:: Description of the task ::
Give the lines below again exactly, starting with the line that holds "1232x959 pixels." and going on through the line that holds "The height and width of the screenshot is (717, 1452).".
= = = = =
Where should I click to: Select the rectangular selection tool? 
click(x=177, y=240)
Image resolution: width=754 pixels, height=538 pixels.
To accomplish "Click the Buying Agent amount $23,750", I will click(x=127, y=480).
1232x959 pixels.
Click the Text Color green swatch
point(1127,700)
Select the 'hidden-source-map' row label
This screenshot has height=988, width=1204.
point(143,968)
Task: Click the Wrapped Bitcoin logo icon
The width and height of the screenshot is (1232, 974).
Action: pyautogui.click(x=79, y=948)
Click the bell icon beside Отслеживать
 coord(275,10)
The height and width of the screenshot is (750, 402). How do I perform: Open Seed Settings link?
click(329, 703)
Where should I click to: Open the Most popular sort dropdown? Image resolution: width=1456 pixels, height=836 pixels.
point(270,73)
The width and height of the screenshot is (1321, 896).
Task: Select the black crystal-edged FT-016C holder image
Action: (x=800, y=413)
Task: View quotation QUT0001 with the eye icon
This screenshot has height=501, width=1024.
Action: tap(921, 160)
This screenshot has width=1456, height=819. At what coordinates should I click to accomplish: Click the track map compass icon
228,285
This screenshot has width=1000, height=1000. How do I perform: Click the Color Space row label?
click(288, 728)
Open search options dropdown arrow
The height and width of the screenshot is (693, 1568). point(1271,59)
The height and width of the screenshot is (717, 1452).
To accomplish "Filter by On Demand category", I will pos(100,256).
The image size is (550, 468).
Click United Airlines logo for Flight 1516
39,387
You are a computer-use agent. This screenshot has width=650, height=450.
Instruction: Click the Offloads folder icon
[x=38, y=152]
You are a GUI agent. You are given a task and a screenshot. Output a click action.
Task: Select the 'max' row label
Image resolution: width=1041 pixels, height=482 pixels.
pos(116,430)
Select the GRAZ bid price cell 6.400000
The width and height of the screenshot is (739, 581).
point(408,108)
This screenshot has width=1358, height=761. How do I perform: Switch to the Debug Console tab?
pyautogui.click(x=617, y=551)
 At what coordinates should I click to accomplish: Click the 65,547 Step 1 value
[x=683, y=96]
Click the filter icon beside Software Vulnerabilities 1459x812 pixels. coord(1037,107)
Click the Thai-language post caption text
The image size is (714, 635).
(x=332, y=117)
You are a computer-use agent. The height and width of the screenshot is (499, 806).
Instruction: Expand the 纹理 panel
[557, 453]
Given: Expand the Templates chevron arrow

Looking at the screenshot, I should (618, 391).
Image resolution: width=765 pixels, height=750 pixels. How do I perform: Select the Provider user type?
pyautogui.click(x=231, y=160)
= = = = =
:: Result of this exercise ::
1232x959 pixels.
Click the Text Color green swatch
point(1127,700)
Select the 'hidden-source-map' row label
This screenshot has height=988, width=1204.
point(143,968)
Task: Click the Wrapped Bitcoin logo icon
The width and height of the screenshot is (1232, 974).
Action: pyautogui.click(x=79, y=948)
Click the bell icon beside Отслеживать
 coord(275,10)
The height and width of the screenshot is (750, 402). How do I perform: Open Seed Settings link?
click(329, 703)
Where should I click to: Open the Most popular sort dropdown? Image resolution: width=1456 pixels, height=836 pixels.
point(270,73)
The width and height of the screenshot is (1321, 896).
Task: Select the black crystal-edged FT-016C holder image
Action: (x=800, y=413)
Task: View quotation QUT0001 with the eye icon
This screenshot has height=501, width=1024.
Action: tap(921, 160)
This screenshot has width=1456, height=819. At what coordinates should I click to accomplish: Click the track map compass icon
228,285
This screenshot has width=1000, height=1000. How do I perform: Click the Color Space row label?
click(288, 728)
Open search options dropdown arrow
The height and width of the screenshot is (693, 1568). point(1271,59)
The height and width of the screenshot is (717, 1452).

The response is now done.